What you should do | Print the portion of the comment thread below between "1. I hope you" and "qualifies as erotic.", inclusive.

Selected text |
————————

5 thoughts on “Rachmaninoff Piano Concerto No. 2 and Scotch on the Rocks”

  1. Hey Margo, I was really hoping the dude that pushed you over the edge would be that weird dude who said “you inhale that cigarette like you suck a penis”. I can live with the disappointment though. Serious question, why aren’t you a full sex worker? Why aren’t you an escort making much bigger bucks in the big apple? I can’t help but feel you enjoy the sense victimisation this work allows you. How is intercourse with repulsive men more laborious than having your arse tanned by said men? If you can hob nob with big wigs like Mr Surgeon then you fucking qualify for top tier escorts as far as I can see. Much love to you Margo, I’d love to hire you myself but I’m on another continent. I’m not submissive but feel free to abuse me anyway.

    Love, love, eternal love for you.

  2. I feel guilty for my last comment. I would gladly pay for you to heap upon me the abuse I so desperately deserve. I just want to abuse the fuck out of you an be punished accordingly. I am a random internet masturbator but I never once jerked it to your blog. Take that as either a compliment or insult. But I sincerely hope it boosts your self esteem to know that so many dudes here dream about you whilst in the throes of self love. Your worthy of my attention and fixation. You really do come across a “Nice Polite Person” as you described yourself.


    1. I hope you were drunk when you wrote this, buddy. Otherwise, I think you need to work on your skills at engaging with women. What am I supposed to say to this?

      You’d have to be a sick little monkey indeed to jerk it to my blog, because despite the fact that there is pervy content in here galore, almost none of it qualifies as erotic.

      Read all you want, but dear God, spare me your fixation. I am a human being. Please don’t harass me.

————————

(Data items)
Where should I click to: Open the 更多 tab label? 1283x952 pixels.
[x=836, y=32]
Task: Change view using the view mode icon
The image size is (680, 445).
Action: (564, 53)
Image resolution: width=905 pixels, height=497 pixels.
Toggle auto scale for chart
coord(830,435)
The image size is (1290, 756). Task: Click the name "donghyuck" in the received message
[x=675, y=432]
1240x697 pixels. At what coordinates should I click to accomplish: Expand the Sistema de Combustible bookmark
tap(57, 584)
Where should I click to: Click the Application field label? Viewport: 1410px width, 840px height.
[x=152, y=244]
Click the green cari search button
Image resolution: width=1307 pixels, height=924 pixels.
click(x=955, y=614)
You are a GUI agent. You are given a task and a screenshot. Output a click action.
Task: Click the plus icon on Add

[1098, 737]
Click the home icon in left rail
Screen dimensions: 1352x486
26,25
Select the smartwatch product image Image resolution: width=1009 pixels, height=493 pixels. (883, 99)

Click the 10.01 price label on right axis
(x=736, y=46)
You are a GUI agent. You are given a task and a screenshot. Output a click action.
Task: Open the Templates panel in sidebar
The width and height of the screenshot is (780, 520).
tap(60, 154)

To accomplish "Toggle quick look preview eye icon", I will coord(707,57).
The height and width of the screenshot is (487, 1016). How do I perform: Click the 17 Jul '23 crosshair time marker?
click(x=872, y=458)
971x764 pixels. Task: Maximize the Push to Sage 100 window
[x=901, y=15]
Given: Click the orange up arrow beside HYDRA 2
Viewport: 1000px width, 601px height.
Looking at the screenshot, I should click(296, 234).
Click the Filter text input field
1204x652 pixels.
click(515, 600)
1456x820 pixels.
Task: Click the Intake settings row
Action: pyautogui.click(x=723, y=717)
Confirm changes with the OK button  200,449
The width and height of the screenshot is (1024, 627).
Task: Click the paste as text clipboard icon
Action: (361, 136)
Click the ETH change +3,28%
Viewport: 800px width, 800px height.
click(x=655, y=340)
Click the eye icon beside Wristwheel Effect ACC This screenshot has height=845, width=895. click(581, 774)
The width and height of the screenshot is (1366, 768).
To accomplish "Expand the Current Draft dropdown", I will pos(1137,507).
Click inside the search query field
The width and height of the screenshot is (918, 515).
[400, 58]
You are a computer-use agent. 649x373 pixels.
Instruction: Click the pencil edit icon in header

————————

Result for this task |
1. I hope you were drunk when you wrote this, buddy. Otherwise, I think you need to work on your skills at engaging with women. What am I supposed to say to this?

      You’d have to be a sick little monkey indeed to jerk it to my blog, because despite the fact that there is pervy content in here galore, almost none of it qualifies as erotic.